The Expert View: designing organisations that are resilient to cyber-threats

Creating a resilient organisation is about more than just protecting your data, said Phil Davies of Rubrik, introducing a recent virtual roundtable event. It is also vital to have a plan for how you recover and to be able to determine whether, in the event of a ransomware attack, data has been exfiltrated.

 

A resilient organisation is one where everyone knows they have a part to play in helping to prevent an attack, and where playbooks are available to guide people in the event of an attack taking place. The briefing’s attendees, senior executives from a range of sectors, agreed that it is a challenging task, and one that different organisations are addressing in different ways.

 

Securing the data

 

One attendee said his company had been creating a live vault: a certified, verified process with live environments that are refreshed every time an application is updated. In the event of a ransomware attack, they would simply be able to move applications from the vault into a clean environment.

 

The challenge, however, is that the malign payload that triggers any ransomware attack may also be in the vault, which would leave them just as vulnerable. The challenge is to be able to interrogate the data before it is restored, and isolate anything dangerous.

 

But the challenge isn’t just technological. Although security specialists will do everything they can to protect the company’s data, it is usually somebody elsewhere in the organisation who will be targeted.
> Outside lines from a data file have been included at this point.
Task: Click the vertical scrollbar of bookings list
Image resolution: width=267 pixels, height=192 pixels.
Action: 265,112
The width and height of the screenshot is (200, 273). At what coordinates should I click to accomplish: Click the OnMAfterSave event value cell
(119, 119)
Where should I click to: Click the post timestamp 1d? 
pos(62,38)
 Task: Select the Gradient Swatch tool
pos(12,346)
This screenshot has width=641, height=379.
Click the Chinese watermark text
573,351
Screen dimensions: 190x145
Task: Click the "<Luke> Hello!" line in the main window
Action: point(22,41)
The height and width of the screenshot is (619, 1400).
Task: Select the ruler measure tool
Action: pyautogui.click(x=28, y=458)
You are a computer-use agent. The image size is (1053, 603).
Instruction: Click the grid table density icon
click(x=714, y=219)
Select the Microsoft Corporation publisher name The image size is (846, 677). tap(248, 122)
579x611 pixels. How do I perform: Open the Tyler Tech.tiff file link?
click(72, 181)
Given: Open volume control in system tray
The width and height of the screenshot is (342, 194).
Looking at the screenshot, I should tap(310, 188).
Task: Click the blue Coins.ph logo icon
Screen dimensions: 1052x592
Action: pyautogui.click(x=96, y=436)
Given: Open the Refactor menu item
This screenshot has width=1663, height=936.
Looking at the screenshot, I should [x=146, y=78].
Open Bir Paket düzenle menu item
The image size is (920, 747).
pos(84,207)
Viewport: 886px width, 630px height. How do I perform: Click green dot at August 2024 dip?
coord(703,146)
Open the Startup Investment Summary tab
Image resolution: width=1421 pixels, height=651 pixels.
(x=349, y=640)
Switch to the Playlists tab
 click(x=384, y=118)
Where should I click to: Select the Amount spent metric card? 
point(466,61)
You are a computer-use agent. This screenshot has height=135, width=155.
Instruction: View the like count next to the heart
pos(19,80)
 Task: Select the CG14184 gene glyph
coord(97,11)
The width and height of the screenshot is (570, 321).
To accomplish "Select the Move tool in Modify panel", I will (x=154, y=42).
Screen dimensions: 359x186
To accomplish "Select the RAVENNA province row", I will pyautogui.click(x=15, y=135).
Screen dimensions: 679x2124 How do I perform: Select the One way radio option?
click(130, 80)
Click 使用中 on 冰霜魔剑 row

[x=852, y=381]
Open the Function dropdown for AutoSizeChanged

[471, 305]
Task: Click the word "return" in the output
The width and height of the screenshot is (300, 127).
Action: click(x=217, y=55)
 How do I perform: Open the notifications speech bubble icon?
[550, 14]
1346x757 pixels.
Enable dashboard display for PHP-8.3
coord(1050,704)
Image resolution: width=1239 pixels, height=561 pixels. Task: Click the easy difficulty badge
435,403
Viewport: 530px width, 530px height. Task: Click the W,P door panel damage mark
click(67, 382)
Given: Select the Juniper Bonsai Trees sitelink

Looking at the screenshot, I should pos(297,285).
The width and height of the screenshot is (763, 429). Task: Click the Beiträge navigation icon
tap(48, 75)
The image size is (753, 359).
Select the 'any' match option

Getting them to understand cyber-risk and be able to act as safely as possible is a vital part of creating a resilient organisation. Do they know what constitutes suspect behaviour? Do they know what actions to take if they are targeted in an attack?

 

Communicating the risks

 

Every organisation must balance the desire to be as secure as possible with the knowledge that there is always a risk of falling victim to an attack. That could be because your defences are breached, a person in the organisation makes a mistake or someone within the organisation acts maliciously. No system is perfect, so staff have to be aware of the challenge.

 

The difficulty, attendees said, is that IT people sometimes struggle to communicate the risk. The board doesn’t necessarily understand technical terms, for example, and wants everything expressed in a simple way that they can take in while in a hurry. Other staff members struggle to relate to technological threats.

 

One attendee said she had arranged for someone to physically break into the office to demonstrate the risks of poor security. She said that understanding the threats to physical security actually helped people to consider cyber-security risks. Another tip was to talk about personal cases of cyber-attacks that had affected staff and family members. This often brings home the dangers.

 

Devise a playbook

 

But every organisation needs a plan. All those at the briefing said they had playbooks to work from in the event of an attack. These vary from quite basic and in need of updating to a comprehensive set covering a range of possible situations. Even so, attendees agreed it was impossible to devise a playbook for every possible scenario.

 

But any kind of playbook can help someone to understand how to handle the early stages of a cyber-attack, particularly if the attack comes to light out-of-hours, when it takes time to reach senior people. Attendees agreed that time is of the essence when facing an attack, so any time that such an approach saves will be valuable.

 

As one attendee put it, “speed is the new defence in depth”, which is part of the reason that automation appeals to so many organisations. An automated response can often deal with a threat before human security specialists are even aware of the problem.

 

Achieving and maintaining resilience against cyber-attack is a constant battle, because new threats emerge all the time. To give themselves the best chance of success organisations need to plan ahead and stay co-ordinated.